Israel Numismatic Research
- Discipline: Numismatics
- Language: English
- Edited by: Donald T. Ariel, Danny Syon

Publication details
- History: 2006–present
- Publisher: Israel Numismatic Society (Israel)
- Frequency: Yearly

Standard abbreviations
- ISO 4: Isr. Numis. Res.

Indexing
- ISSN: 1565-8449

Links
- Journal homepage; Online access;

= Israel Numismatic Research =

Journal

Israel Numismatic Research (INR) is an annual peer-reviewed numismatics journal of the Israel Numismatic Society (INS). The journal was established in 2006. INR includes articles primarily relating to coins circulating in the southern Levant in antiquity until the medieval period. The journal is a successor to earlier publications from the INS.

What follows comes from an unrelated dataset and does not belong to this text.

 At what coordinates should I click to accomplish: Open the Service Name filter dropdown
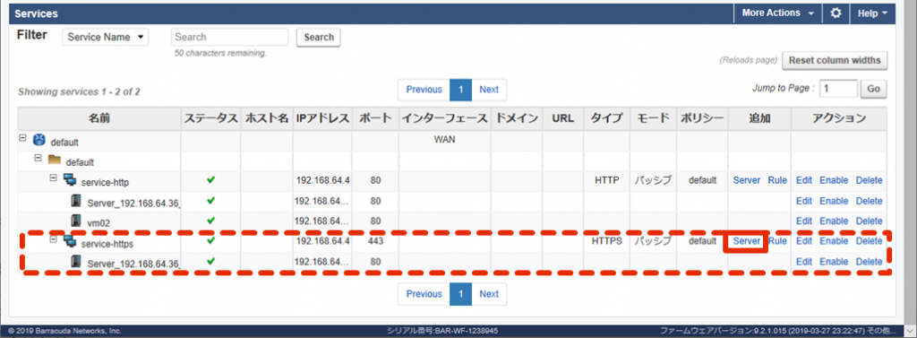tap(106, 37)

François de Callataÿ describes INR as conforming to "a high standard," and of "national" significance as a numismatic journal. INR is an important venue for the publication of hoards found in the Southern Levant.

In 2020, INR received the Shekel Prize for "best book published in 2019" from the American Israel Numismatic Association, with numismatist David Hendin describing the journal as "world-class." INR is counted as one of the eight archaeological journals in the Israeli journal index of Prof. Israel Hanukoglu.